Modern scientific research in this area helps improves understanding of the complex relationship between diet, body, intestinal microbiota, and the development of severe complications. An analysis of the boy’s glycaemic profile showed that from the age of two to eight years, he had persistent hyperinsulinaemia, which may be confirmatory evidence that the patient was in the 2nd phase of PWS nutrition. At the moment, insulin levels and the HOMA index have slightly decreased, but signs of exocrine pancreatic insufficiency have appeared in the form of a decrease in pancreatic elastase in the faeces — a consequence of further fatty tissue replacement, i.e., the development of pancreatic steatosis. The development of pancreatic exocrine function deficiency in PWS is quite rare and significantly worsens the patient’s prognosis. Therefore, the efforts of the treatment protocol are focused on stabilising the child’s condition and transitioning to the fourth phase of nutrition, which will have a positive effect on metabolic inflammation of the liver and the functional capacity of the pancreas.
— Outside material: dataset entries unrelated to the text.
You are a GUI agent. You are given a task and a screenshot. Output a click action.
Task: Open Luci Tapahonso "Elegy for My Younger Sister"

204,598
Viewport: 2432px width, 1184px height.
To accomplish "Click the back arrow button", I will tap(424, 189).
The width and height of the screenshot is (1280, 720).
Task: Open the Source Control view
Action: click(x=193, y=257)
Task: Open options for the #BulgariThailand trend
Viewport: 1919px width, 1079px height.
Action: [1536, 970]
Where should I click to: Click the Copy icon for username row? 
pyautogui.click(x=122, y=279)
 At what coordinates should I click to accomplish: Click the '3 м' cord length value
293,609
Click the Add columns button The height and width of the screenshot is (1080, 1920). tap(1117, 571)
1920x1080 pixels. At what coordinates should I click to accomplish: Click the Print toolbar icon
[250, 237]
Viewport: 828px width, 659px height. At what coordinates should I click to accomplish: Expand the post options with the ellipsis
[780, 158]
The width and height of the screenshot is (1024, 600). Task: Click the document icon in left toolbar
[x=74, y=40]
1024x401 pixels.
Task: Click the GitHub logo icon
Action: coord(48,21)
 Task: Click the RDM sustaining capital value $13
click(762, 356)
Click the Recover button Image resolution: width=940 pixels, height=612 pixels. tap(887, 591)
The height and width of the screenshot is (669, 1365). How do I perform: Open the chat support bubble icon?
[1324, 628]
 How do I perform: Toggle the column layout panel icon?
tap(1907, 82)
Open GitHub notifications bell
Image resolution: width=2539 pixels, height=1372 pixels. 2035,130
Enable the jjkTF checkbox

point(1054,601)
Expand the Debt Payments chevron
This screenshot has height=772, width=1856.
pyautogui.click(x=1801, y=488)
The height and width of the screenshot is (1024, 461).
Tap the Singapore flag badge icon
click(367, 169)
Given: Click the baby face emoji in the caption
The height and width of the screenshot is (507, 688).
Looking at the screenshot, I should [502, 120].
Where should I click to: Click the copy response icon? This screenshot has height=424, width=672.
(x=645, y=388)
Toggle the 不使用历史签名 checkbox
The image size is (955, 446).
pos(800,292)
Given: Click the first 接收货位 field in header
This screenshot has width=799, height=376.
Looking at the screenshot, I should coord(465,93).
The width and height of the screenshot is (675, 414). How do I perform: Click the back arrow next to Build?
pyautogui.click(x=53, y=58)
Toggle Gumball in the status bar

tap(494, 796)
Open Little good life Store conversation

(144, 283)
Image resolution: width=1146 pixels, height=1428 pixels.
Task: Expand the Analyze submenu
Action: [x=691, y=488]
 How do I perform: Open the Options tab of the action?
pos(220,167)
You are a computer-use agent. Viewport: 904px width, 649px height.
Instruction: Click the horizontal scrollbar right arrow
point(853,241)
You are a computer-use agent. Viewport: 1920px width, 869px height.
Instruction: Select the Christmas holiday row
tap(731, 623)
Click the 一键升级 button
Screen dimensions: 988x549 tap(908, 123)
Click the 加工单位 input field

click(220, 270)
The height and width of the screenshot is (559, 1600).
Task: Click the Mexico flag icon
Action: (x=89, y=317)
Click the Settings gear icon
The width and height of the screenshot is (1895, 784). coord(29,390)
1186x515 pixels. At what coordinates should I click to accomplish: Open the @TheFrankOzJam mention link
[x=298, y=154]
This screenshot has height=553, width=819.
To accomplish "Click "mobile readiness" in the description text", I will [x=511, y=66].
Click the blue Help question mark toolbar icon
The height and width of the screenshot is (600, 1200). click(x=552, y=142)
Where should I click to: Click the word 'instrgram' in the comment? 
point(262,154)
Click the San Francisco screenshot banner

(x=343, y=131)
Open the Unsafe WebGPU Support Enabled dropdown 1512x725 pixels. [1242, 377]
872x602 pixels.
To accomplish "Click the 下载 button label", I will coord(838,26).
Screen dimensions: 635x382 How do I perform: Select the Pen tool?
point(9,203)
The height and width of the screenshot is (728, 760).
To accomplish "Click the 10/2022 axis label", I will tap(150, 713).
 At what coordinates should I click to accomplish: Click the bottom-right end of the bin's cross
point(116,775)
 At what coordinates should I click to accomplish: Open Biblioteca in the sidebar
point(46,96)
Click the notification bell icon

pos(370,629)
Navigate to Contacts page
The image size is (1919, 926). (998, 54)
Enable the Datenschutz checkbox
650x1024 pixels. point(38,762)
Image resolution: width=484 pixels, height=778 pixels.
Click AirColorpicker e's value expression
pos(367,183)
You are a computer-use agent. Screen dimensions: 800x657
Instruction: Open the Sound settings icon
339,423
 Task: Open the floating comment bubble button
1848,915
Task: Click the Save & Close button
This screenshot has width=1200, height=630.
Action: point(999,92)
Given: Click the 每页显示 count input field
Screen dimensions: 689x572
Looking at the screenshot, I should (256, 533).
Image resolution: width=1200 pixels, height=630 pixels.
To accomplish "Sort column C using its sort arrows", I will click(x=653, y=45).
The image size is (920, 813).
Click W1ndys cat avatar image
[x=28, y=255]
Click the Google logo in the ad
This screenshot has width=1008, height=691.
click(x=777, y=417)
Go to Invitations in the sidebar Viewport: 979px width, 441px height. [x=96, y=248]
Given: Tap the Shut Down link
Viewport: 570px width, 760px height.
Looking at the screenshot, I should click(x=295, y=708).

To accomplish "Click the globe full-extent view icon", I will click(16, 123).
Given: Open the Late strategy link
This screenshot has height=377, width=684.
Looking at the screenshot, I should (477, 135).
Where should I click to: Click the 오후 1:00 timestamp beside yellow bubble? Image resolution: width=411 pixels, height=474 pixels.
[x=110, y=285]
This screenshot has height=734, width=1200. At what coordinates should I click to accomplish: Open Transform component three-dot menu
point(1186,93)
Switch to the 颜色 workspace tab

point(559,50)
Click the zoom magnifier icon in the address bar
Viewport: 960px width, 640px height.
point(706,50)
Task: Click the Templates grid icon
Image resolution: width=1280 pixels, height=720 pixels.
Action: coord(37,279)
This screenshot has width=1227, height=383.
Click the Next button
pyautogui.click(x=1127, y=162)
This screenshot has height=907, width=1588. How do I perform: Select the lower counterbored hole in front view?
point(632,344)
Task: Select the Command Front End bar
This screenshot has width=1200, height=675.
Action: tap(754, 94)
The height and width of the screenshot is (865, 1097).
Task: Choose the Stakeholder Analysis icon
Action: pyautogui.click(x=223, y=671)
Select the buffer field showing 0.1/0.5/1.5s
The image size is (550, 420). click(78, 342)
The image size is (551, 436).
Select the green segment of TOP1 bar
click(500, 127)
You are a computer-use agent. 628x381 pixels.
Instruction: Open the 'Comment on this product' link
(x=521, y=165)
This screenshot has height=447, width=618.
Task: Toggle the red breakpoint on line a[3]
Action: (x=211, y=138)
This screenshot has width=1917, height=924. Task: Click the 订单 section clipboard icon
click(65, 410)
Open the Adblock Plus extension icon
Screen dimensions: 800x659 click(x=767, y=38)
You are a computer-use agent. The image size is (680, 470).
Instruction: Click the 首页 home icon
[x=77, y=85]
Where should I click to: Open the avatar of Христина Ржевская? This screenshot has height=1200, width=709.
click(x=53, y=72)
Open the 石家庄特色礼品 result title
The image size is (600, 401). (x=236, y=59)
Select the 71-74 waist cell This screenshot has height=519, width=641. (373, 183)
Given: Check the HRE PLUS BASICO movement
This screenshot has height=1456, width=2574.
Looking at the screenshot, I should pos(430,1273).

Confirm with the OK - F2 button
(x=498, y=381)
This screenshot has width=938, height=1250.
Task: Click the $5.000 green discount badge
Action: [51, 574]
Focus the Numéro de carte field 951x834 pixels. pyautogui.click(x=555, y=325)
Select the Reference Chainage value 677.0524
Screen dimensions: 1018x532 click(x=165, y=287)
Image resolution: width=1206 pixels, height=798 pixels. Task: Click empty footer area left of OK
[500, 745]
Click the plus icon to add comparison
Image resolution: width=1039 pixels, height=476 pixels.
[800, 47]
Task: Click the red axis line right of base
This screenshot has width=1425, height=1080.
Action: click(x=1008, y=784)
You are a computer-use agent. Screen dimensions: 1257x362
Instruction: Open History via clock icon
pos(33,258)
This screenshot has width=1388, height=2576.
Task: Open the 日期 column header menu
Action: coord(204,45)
The clinical course of PWS clearly shows that lifestyle interventions are crucial in the treatment of these patients. A controlled and balanced nutritional programme should be implemented from the first months of life, and the patient should be closely monitored on an ongoing basis [8]. The diet for children with PWS should include a daily energy intake restriction of up to 60%; the usual diet for healthy people of the same age is thus not suitable for PWS patients [9]. Treatment of PWS should also include adequate physical activity, such as swimming, brisk walking, running, aerobic and strength exercises, or cycling for at least 60–90 minutes per day.

A multidisciplinary approach and routine check-ups help to control the course of the disease and reduce the risk of obesity-related complications. Lifestyle modification, along with the development of personalised regimen of diet, medication and physical activity, will help prevent the progression of comorbidities in children with both genetic and phenotypic variants of obesity.